Consumer AI | Western parallel: OpenAI
Quark (relaunched 2023)
Originally a search and cloud app, Quark is now Alibaba’s flagship GenAI product, powered by its own Qwen large language model. It offers added health features like document summarisation, medical Q&A and health record parsing, but there’s no confirmed integration with AliHealth. For now, Quark remains a consumer-facing AI assistant with adjacent but separate ambitions from AliHealth’s clinical work.
Lasting Impressions
My tour around the Alibaba showroom felt like walking through a digital national museum, where each display out-competed the next, to show off ever more impressive successes in a glittering portfolio. Behind glass sat carefully curated relics of the company’s early days: first-generation payment terminals, the inaugural item sold online (a second-hand camera). No one does myth-making quite like Alibaba, after all. And among all the shine, there was most definitely an extra-grandiose moment to stand out against the rest: a flamboyant, floor-to-ceiling painted mural of Jack Ma and his early team, depicted atop the Great Wall of China.

But the myth is evolving. Alibaba has moved beyond e-commerce into national infrastructure, and increasingly, public service delivery, and health is very much part of that expansion. AliHealth has grown from a pharmacy spinout into a multi-layered platform that reflects Alibaba’s deeper ambitions: to plug into China’s long-term challenges, includingageing, health service access and digital care governance.
Alibaba’s health strategy is ever-ambitious, yet it is also growing more diffuse than ever. AliHealth may front the services, but delivery runs through Cainiao, diagnostics through DAMO, payments through Alipay, and fulfilment through Ele.me. What began as integration now looks more like orchestration.
As I walked out of that showroom, I had many questions that the tour guide had been unable to answer. Will Alibaba's decentralised health apparatus cohere into a real system, will it continue to expand in parallel silos? And more importantly: can this architecture actually deliver better health outcomes?
In Part 2, I’ll take a closer look at how Alibaba’s health strategy really adds up: the strengths and fractures in its structure, the scope of its ambitions, and what all this means for patients, providers, industry partners as well as competitors.
🔬This is Part 1 of 2 in my deep dive on Alibaba’s role in China’s digital health landscape, in the CHP Real Diagnosis series.
Fascinating.
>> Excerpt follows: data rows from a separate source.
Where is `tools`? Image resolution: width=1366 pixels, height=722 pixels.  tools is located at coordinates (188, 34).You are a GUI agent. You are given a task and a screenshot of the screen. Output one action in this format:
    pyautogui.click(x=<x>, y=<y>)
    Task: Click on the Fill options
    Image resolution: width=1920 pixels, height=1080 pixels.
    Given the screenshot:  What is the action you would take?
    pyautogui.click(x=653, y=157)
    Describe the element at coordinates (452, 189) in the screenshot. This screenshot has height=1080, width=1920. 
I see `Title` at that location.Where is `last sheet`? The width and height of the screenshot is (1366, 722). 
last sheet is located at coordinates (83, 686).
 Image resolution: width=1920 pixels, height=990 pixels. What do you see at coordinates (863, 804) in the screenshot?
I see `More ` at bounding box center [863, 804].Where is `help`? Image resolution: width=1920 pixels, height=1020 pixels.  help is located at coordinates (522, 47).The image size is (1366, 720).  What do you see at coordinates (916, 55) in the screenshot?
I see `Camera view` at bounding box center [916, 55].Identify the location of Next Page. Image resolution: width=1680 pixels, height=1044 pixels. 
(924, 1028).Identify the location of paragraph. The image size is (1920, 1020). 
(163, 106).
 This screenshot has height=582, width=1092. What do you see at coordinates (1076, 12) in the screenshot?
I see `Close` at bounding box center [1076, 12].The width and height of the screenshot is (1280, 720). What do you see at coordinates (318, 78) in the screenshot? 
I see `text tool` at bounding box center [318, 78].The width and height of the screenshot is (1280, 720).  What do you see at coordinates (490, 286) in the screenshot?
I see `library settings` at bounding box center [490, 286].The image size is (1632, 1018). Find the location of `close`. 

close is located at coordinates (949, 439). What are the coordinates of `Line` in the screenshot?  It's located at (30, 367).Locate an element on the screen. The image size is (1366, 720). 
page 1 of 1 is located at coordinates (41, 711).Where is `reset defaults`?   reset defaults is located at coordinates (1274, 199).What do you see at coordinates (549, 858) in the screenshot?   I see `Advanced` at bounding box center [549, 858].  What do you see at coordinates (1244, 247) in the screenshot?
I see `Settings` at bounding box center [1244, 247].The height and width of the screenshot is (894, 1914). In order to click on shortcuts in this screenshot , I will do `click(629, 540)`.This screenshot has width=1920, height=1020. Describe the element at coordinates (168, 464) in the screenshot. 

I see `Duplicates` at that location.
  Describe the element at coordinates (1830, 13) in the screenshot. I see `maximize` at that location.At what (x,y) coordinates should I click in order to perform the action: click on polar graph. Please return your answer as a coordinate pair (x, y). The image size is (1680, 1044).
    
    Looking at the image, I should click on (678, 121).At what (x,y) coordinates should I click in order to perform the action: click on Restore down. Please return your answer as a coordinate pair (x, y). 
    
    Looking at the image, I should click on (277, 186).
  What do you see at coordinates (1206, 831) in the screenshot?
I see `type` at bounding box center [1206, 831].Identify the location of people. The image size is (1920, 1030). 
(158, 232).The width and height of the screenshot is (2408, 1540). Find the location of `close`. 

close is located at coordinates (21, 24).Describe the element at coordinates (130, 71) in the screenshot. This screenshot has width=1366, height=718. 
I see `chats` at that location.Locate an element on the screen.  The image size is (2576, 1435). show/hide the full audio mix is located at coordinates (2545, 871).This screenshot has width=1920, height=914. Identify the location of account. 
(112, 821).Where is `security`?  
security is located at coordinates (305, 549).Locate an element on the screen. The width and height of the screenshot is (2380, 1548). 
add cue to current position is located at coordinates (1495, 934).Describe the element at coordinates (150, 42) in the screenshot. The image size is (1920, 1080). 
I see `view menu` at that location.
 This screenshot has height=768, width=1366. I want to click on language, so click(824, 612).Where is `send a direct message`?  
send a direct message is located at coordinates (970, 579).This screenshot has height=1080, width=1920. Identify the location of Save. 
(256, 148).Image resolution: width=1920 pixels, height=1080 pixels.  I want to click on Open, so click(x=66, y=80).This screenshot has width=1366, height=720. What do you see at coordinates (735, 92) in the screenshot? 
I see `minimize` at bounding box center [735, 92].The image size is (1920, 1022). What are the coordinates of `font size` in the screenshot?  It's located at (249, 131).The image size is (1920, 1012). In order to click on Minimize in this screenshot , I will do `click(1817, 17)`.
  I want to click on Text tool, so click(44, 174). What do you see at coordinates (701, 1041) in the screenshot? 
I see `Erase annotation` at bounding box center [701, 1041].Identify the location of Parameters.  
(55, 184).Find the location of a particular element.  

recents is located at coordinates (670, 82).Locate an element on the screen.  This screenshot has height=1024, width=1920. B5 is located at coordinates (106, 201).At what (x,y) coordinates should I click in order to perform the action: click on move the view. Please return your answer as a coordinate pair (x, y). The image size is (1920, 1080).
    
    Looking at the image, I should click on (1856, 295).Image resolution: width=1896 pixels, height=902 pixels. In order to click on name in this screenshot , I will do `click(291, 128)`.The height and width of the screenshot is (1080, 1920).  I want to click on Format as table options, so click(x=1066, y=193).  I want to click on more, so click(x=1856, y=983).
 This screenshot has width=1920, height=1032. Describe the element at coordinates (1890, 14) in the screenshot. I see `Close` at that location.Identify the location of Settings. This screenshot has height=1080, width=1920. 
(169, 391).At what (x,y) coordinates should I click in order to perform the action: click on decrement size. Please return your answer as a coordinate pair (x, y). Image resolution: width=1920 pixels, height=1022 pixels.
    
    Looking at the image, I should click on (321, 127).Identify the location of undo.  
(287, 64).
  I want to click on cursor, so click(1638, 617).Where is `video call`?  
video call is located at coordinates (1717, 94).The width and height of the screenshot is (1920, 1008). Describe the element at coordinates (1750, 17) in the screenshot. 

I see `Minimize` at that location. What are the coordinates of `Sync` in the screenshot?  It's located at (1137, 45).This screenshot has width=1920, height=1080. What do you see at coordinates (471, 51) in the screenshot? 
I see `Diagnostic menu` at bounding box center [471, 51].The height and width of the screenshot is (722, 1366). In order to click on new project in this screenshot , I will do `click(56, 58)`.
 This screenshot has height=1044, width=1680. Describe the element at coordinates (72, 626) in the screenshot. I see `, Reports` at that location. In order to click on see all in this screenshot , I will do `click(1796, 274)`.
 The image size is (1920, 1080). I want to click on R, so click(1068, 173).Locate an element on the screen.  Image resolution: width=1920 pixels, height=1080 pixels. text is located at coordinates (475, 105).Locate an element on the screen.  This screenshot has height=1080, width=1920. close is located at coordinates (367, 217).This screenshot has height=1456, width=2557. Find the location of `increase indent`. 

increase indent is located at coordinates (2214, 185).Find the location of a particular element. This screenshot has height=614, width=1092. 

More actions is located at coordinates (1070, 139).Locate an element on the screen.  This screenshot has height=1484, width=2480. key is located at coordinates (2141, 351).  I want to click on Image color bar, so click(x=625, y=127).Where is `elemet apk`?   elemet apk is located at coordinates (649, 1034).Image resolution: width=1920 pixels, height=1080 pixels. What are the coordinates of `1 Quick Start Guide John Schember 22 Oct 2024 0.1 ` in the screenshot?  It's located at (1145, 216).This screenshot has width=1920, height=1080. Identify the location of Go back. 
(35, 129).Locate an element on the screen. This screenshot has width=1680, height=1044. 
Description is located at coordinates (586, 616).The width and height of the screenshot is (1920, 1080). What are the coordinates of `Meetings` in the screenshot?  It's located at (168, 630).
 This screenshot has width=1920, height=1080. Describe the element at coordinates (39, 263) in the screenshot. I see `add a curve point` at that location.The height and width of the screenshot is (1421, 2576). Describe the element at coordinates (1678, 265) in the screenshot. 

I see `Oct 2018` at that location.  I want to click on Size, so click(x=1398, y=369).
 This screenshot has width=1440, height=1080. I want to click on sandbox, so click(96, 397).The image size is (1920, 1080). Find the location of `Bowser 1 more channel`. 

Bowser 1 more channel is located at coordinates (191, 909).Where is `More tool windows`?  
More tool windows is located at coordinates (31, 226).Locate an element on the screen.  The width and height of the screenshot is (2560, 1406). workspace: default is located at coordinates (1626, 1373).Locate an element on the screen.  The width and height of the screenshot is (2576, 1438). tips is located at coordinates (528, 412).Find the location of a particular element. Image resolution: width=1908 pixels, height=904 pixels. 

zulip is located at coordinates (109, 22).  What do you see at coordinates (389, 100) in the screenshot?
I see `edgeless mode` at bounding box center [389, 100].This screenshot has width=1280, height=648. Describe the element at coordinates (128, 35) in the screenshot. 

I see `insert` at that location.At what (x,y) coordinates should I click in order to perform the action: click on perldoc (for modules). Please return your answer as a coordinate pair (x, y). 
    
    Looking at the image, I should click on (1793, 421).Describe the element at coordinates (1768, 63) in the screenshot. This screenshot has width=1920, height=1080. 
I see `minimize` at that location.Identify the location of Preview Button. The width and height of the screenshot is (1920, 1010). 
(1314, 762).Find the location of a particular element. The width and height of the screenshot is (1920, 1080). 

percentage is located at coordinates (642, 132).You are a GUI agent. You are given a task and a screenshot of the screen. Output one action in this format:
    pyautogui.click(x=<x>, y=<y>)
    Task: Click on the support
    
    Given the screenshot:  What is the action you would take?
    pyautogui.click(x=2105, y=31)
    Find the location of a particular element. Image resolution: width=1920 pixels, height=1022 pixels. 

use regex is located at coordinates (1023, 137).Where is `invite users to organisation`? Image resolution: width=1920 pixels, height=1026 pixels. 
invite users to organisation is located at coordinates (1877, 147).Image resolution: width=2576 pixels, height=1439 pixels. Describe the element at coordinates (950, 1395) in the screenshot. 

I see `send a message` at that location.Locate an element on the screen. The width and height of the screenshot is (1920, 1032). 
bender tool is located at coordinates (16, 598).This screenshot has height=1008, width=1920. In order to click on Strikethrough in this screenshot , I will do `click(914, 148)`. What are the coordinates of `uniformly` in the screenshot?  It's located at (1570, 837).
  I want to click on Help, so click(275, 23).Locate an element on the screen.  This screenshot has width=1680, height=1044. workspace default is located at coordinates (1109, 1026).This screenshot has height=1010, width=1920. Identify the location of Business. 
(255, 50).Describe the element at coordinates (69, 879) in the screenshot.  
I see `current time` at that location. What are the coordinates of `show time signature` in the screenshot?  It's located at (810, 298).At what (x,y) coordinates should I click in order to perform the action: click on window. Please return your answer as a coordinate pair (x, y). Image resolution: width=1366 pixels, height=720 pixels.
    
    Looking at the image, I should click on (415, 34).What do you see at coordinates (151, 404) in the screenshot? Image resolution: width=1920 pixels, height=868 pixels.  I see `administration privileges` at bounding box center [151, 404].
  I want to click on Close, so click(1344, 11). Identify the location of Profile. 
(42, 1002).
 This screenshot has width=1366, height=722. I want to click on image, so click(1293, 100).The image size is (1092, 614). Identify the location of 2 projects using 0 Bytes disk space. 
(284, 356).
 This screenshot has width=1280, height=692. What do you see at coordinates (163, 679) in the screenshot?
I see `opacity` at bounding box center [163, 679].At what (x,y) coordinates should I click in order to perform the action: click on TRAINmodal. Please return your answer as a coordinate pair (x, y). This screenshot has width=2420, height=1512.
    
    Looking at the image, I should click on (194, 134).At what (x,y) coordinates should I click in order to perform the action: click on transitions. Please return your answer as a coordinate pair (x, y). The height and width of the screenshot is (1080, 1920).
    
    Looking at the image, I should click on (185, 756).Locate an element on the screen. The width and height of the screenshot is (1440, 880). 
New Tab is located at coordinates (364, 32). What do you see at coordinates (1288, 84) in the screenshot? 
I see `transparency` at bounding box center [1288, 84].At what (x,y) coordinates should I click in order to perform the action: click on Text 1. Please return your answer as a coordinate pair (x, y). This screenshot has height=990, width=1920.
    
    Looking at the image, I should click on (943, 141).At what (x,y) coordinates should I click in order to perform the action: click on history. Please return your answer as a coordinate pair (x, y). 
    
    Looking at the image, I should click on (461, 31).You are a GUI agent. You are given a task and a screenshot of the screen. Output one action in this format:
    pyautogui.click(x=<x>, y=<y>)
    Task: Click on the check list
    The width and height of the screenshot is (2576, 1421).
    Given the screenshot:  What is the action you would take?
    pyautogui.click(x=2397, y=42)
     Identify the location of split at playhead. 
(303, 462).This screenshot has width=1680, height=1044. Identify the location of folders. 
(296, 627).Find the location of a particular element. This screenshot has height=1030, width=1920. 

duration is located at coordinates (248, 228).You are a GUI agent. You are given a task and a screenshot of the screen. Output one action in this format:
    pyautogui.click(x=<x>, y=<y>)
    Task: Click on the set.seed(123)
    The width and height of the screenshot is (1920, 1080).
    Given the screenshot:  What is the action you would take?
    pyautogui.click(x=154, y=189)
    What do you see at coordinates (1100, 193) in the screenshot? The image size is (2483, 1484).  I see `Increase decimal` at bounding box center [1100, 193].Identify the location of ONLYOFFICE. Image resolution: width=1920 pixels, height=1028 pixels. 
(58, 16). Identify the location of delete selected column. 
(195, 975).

I live in Wuhan, have some appreciable experience with healthcare in China, and my immediate knee jerk take is it’s going to make Amazon’s approach look inferior and mildly silly. Looking forward to Part 2.
Really interesting insider look at this “giant”. Honestly, I’m wary of all “big tech”, but Alibaba more than most, and more so of Jack Ma. There’s something off about him, maybe it’s just me, the over the top impossible marketing story, the greed and self-destructiveness of “996”, I don’t know. Looking forward to part 2.